HAST Morning. We've got movement on the right-to-try front this morning — that's the story where the law exists but patients can't seem to use it. We'll get there in a moment.
KELI Terminally ill patients in the United States were given what looked like a clear promise: if conventional treatments have failed you, and you're running out of time, you can try an experimental drug that hasn't finished FDA approval yet. That's the "right to try" — it's been law in most states for years now. But new reporting this morning shows that promise hasn't translated into practice. Patients, their doctors, even patient advocacy groups report they hit walls at nearly every turn. Drug manufacturers hesitate to provide the medications without indemnification. Insurers won't cover costs. The FDA's compassionate-use pathway, which is supposed to be the shortcut, moves slowly. The framing you'll hear elsewhere is that the law is broken or the FDA is blocking access. The structural piece underneath is simpler: right-to-try exists in a legal space, but the entire ecosystem around it — manufacturers, insurers, the federal approval machinery — has no mandate to make it work. Each player has its own liability calculation. So the checkable prediction over the next weeks: you'll see patient groups and some Republicans call for penalties on manufacturers who refuse to supply drugs, or liability shields for those who do. That's where the pressure will move.
HAST Staying with health policy but different angle. Gene therapy researchers just shared some difficult news with their peers about a safety drug that might actually blunt the therapy's effectiveness. Encoded Therapeutics put out a heads-up saying that a compound designed to keep gene-therapy vectors from triggering immune responses could reduce the treatment's potency. It's an early finding, still being studied, but it signals a real trade-off in this rapidly developing field: you can make the medicine safer, or you can make it work better, but the tools available right now might not do both at once.

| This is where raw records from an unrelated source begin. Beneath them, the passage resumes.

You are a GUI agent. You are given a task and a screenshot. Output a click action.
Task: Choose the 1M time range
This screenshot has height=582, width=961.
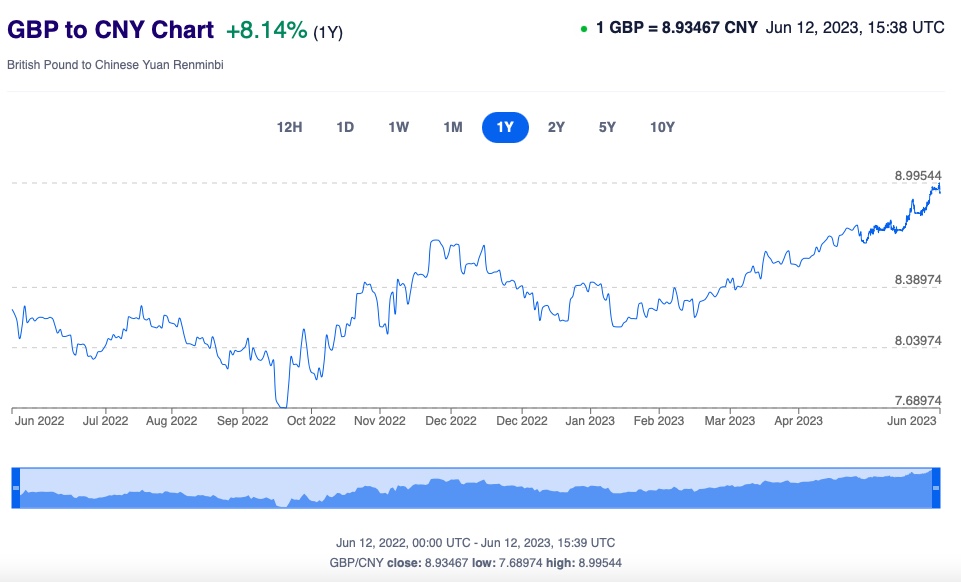(x=452, y=127)
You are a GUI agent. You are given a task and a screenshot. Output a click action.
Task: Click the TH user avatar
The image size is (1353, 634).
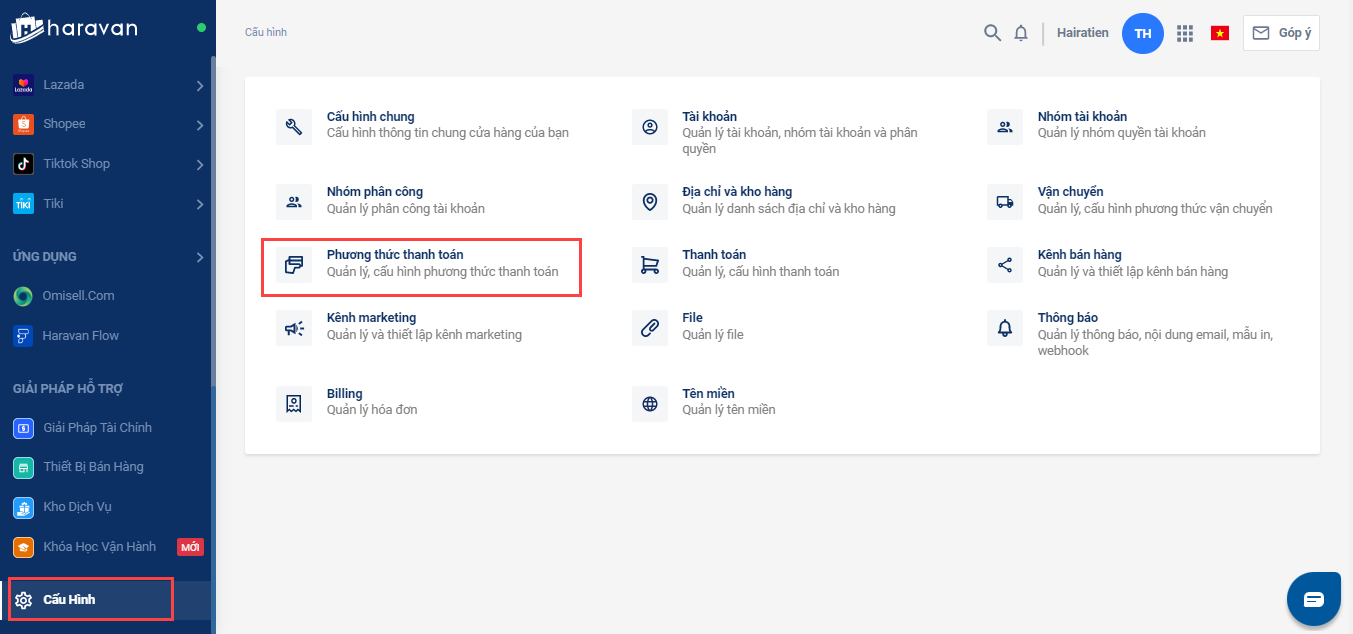point(1143,33)
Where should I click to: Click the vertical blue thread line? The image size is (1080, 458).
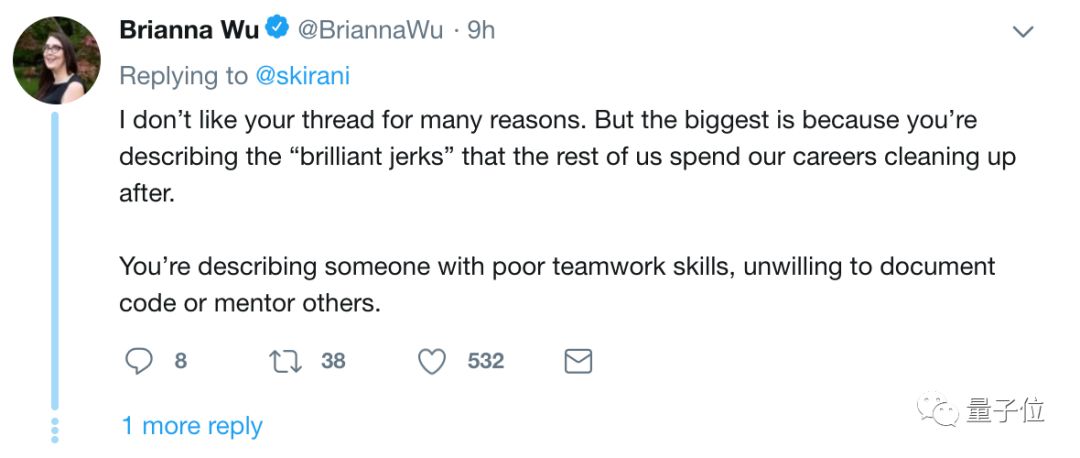point(55,260)
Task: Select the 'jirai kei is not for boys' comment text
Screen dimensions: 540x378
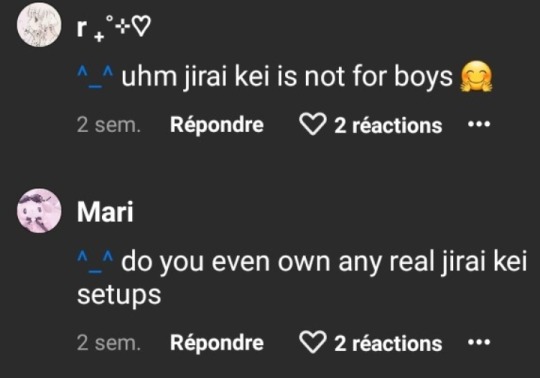Action: pos(287,77)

KELI Back stateside to Texas now, where a DACA recipient has been caught in a cycle of deportation and re-entry. José Contreras Díaz was among hundreds targeted for removal under the current administration's immigration enforcement push. He was deported, then allowed to return — unusual for someone in his situation — and then detained again. The Texas Tribune has been following his case because it illustrates a wider legal uncertainty around DACA holders and enforcement priorities. His lawyers and advocates are waiting to see whether the government's reversal on his initial deportation signals a broader policy shift or an isolated exception.

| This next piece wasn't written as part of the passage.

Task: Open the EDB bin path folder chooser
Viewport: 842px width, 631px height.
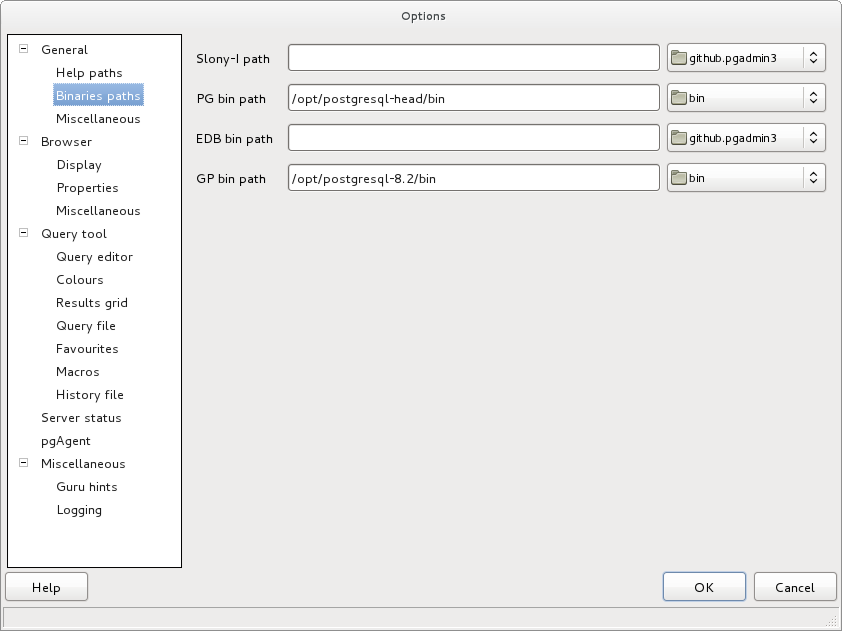Action: pyautogui.click(x=745, y=137)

HAST Different scale entirely, but related terrain. In Minneapolis, mutual-aid networks raised millions of dollars during Operation Metro Surge to help immigrants facing enforcement actions. Most federal agents have since moved on, and volunteer fatigue has set in. The funding and the energy that sustained those networks are declining. But the people who need the help haven't disappeared. NPR reports that immigrant communities are left trying to sustain support systems that were built for emergency conditions now stretching indefinitely.

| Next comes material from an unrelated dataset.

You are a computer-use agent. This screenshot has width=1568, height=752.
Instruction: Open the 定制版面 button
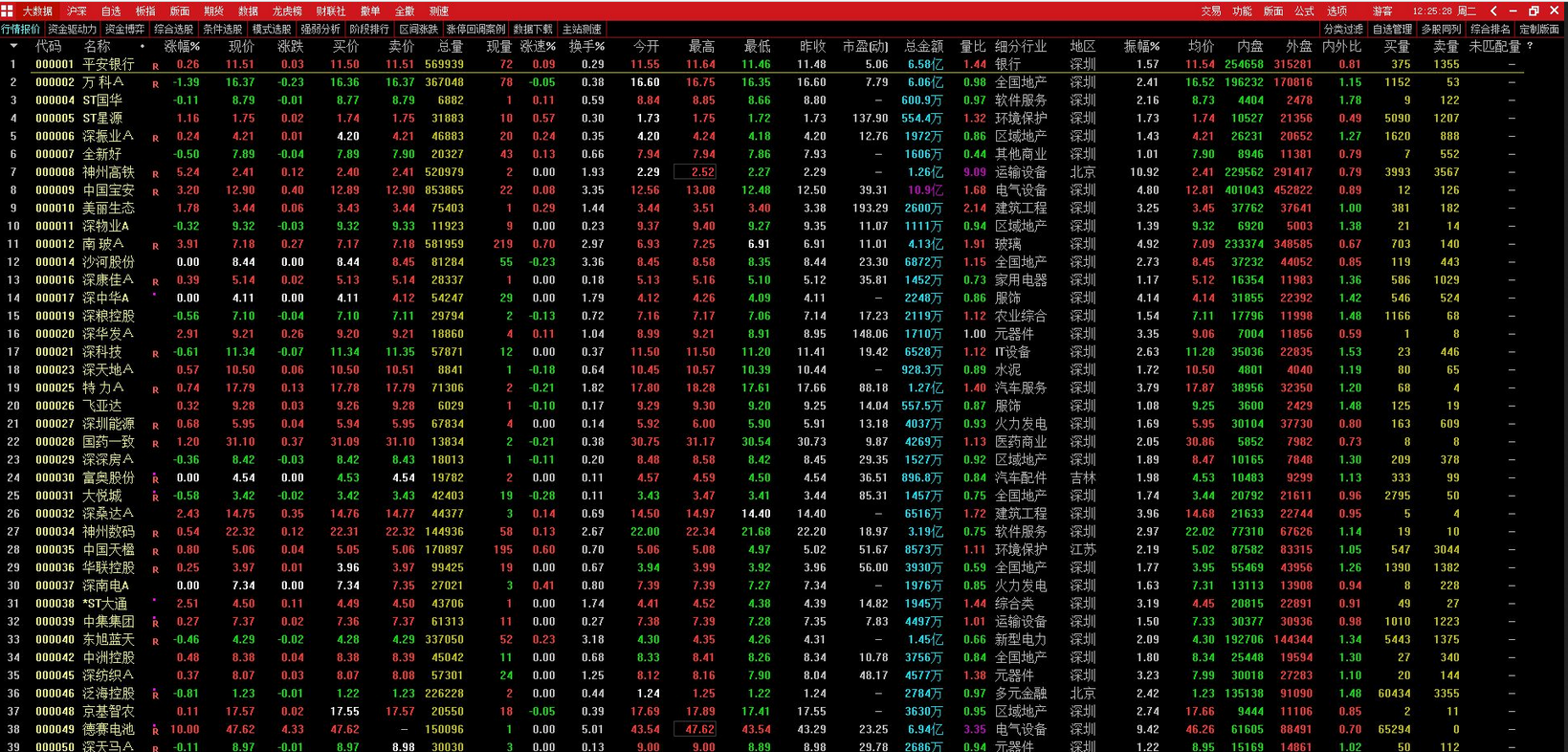[x=1539, y=29]
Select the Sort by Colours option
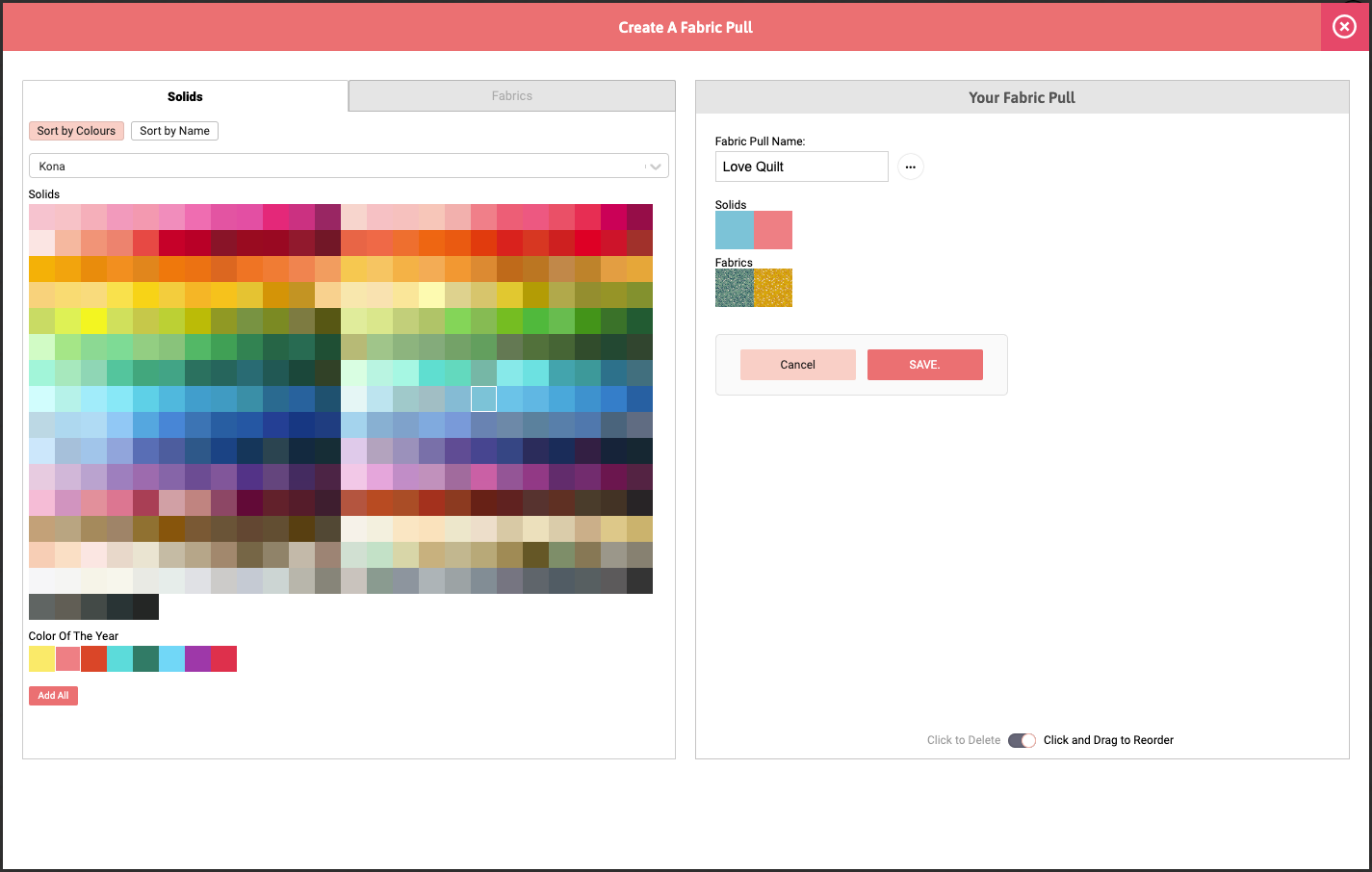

KELI Hast, the visa situation in Brazil.
HAST Yeah. An Argentine tourist is facing a court sentence there after an encounter that triggered Brazil's tough racial-inequality laws. The country has some of the strictest racism statutes in the world, but enforcement is uneven and structural racial disparities persist despite the legal protections. The case is raising a question that researchers have been asking for years: how do you close the gap between what the law says and what actually happens on the ground?
KELI One more stateside. A noncitizen woman says she was told by state officials that she could vote. Then U.S. Customs detained her at an airport and threatened deportation. ProPublica is investigating the gap between local registration practices and federal immigration enforcement — and what happens when the two collide for someone who followed what they believed were legal instructions.
HAST That taxi driver in Turkey who wrestled the gunman during the police chase — we've been tracking that one — is being recognized for what he did, though the armed man remains at large.
KELI Before we close, a history note. On this day in 2013, physician Kermit Gosnell was found guilty in Pennsylvania of murdering three infants born alive during attempted abortions, along with involuntary manslaughter in the death of a woman during an abortion procedure — a case that reverberated across national abortion debates.
HAST That's the Independent News Drop. We'll be back this evening. From Inkwell.